Expedia Group Tech — Technology

Getting Started with Elasticsearch

Learn the basics of Elasticsearch

Arjun Rajpal
Expedia Group Technology

--

Source: elastic-product-logos-package.zip

Basic Introduction

Elasticsearch (ES) is a database that provides distributed, near real-time search and analytics for different types of data. It is based on the Apache Lucene™ library and is developed in Java. It works on structured, unstructured, numerical and geospatial data. The data is stored in the form of schema-less JSON documents.

The official clients for Elastic Search are available in the following languages:

  • Java
  • JavaScript
  • Go
  • .NET
  • PHP
  • Perl
  • Python
  • Ruby

Features it supports

Some of the major features that Elasticsearch has to offer are:

  • Lightening fast full-text search.
  • Security analytics and infrastructure monitoring.
  • Can be scaled to thousands of servers and can handle petabytes of data.
  • Can be integrated with Kibana to provide real-time visualisation of Elasticsearch data for accessing application performance and for monitoring logs and infrastructure metrics data.
  • Use of machine learning to automatically model the behaviour of your data in real-time.

Major Concepts

Index

It is similar to a table in a relational database which stores documents having a particular schema in JSON format. In ES versions before 6.0.0, a single index could have multiple types where documents having different schemas could be stored in the same index.
For example: We could have Cars and Bikes types in the same index. However, from version 6.0.0 onwards, if we want to store documents of both Cars and Bikes, we will have to create separate indices for each type.

Documents

They are basically records in an index just like a row in a relational database. Each document has a JSON format, a unique _id associated to it and pertains to a specific mapping/schema in the index.

Fields

These are basically attributes of a document in an index similar to columns in a table of a relational database.

Data types

Elasticsearch supports a number of different data types for the fields in a document. I’ll just explain some of the most commonly used ones.

  • String: It is of further two types: text and keyword.
    Text is basically used when we want to store a product description or a tweet or a news article. Basically, if we want to find all the documents in which a particular attribute contains a specific phrase or a word then we use text data type. Elasticsearch has special analysers which process the string and convert it into a list of individual tokens before indexing the document. After analysing the text, it creates an inverted index which consists of a list of all the unique words that appear in any document, and for each word a list of all the documents in which it appears.
    For example: If our index has a field Description and for one of the documents its value is “This phone has dual sim capability”, then before indexing this document, ES would check if any analyser is specified, otherwise, it will use the default Standard Analyser to divide it into individual tokens and will convert each token into lower case.
    Tokens: [“this”, “phone”, “has”, “dual”, “sim”, “capability”]
    I will explain the analysing process in greater detail in future blogs.
  • Keyword is used for storing user names, email addresses, hostnames, zip-codes, etc. In this case, Elasticsearch does not analyse the string and the string is indexed as is without breaking it into tokens. This is the ideal type when we want to do an exact match for fields with string values. Keywords are also used for sorting and aggregation.

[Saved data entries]
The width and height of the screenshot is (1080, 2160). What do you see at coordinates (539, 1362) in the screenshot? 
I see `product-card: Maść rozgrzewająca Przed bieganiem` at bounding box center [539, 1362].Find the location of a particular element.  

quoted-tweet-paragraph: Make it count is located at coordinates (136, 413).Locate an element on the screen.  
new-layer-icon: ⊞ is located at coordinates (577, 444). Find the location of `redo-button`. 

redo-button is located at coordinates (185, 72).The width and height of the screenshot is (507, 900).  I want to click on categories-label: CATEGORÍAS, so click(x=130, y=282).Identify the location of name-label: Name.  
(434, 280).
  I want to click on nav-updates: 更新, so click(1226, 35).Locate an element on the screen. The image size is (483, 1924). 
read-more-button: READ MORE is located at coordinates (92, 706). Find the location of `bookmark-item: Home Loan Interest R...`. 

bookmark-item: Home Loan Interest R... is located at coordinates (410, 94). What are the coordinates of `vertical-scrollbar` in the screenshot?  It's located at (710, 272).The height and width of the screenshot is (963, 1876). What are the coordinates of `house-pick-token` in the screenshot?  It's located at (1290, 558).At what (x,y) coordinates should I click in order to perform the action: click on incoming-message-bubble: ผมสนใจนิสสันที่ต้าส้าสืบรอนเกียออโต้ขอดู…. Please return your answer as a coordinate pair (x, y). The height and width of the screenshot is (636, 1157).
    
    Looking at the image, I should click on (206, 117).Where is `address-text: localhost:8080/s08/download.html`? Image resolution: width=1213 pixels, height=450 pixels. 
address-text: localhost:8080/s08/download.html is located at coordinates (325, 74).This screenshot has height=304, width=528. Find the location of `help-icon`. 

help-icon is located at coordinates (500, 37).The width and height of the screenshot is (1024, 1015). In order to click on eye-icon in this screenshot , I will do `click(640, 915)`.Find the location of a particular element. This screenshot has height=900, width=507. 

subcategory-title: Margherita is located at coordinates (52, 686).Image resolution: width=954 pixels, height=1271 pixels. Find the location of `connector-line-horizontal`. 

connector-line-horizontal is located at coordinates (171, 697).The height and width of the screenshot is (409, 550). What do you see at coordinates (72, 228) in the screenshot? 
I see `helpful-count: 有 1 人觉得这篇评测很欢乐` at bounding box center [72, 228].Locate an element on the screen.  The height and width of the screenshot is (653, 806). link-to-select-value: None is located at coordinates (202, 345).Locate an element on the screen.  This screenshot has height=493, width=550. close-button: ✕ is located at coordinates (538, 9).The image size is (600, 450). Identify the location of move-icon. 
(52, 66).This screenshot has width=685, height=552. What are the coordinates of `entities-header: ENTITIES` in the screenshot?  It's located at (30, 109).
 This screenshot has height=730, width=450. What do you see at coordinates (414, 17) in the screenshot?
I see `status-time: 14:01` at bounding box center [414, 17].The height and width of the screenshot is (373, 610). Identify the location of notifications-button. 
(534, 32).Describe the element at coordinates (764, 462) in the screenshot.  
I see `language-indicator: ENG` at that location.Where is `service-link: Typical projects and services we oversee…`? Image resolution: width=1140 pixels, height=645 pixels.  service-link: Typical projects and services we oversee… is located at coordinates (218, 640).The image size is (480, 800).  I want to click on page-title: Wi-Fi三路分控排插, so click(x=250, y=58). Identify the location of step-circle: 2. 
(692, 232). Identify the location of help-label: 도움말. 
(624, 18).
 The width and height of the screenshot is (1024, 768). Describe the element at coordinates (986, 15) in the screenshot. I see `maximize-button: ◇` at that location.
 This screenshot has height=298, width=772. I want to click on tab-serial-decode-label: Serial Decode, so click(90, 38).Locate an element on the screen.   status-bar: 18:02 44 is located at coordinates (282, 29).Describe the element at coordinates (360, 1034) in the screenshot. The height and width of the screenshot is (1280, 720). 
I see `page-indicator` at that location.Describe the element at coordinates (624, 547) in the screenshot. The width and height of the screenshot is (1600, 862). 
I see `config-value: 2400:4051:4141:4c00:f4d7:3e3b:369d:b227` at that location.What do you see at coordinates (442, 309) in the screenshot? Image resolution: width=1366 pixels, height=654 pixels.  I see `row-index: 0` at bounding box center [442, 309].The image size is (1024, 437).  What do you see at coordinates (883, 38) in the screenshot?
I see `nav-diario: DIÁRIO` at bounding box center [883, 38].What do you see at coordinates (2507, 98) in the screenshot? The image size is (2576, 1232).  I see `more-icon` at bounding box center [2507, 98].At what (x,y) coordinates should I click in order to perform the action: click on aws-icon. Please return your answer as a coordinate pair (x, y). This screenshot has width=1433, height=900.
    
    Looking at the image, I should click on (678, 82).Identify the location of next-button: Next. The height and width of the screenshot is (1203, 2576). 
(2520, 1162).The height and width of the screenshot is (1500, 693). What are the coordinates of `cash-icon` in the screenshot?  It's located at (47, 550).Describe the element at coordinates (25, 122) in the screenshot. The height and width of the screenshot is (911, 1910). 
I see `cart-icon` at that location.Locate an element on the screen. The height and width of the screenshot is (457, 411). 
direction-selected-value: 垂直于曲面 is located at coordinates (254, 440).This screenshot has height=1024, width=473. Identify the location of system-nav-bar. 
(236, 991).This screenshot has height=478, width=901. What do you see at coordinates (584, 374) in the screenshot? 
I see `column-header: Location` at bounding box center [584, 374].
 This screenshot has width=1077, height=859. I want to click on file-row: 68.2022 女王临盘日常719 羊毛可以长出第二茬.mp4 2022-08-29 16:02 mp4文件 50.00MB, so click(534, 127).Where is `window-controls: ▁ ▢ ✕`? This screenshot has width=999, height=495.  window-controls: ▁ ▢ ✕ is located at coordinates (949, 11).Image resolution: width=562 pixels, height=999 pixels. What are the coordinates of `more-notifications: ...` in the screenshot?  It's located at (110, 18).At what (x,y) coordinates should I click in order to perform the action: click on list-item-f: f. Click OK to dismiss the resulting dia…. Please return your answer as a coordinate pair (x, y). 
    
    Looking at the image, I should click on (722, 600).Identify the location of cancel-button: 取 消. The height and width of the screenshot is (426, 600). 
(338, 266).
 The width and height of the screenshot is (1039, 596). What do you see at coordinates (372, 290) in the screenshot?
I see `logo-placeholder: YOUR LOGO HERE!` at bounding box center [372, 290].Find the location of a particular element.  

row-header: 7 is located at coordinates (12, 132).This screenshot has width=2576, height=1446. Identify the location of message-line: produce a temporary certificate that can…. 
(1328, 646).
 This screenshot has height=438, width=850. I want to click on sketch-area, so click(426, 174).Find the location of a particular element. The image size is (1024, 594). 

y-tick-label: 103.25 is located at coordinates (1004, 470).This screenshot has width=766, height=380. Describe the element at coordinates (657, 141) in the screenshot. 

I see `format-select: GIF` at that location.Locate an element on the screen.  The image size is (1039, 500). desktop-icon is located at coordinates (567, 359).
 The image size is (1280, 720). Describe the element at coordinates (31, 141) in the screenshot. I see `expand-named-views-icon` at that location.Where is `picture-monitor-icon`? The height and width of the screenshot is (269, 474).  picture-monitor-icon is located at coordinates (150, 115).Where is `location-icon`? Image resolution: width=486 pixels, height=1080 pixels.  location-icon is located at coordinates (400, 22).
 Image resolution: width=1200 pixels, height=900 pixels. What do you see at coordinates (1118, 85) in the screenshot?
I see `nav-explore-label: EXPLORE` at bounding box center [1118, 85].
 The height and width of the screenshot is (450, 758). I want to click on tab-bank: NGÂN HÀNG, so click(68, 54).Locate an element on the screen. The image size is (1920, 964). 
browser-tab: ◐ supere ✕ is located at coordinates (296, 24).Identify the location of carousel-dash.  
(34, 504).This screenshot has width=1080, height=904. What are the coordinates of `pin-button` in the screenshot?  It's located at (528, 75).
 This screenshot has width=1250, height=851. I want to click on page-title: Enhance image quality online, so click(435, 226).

• **YOUR TASK**:
Reproduce the passage of the Elasticsearch article from "Major Concepts" to "stored in the same index.", word for word.

• **TASK ANSWER**:
Major Concepts

Index

It is similar to a table in a relational database which stores documents having a particular schema in JSON format. In ES versions before 6.0.0, a single index could have multiple types where documents having different schemas could be stored in the same index.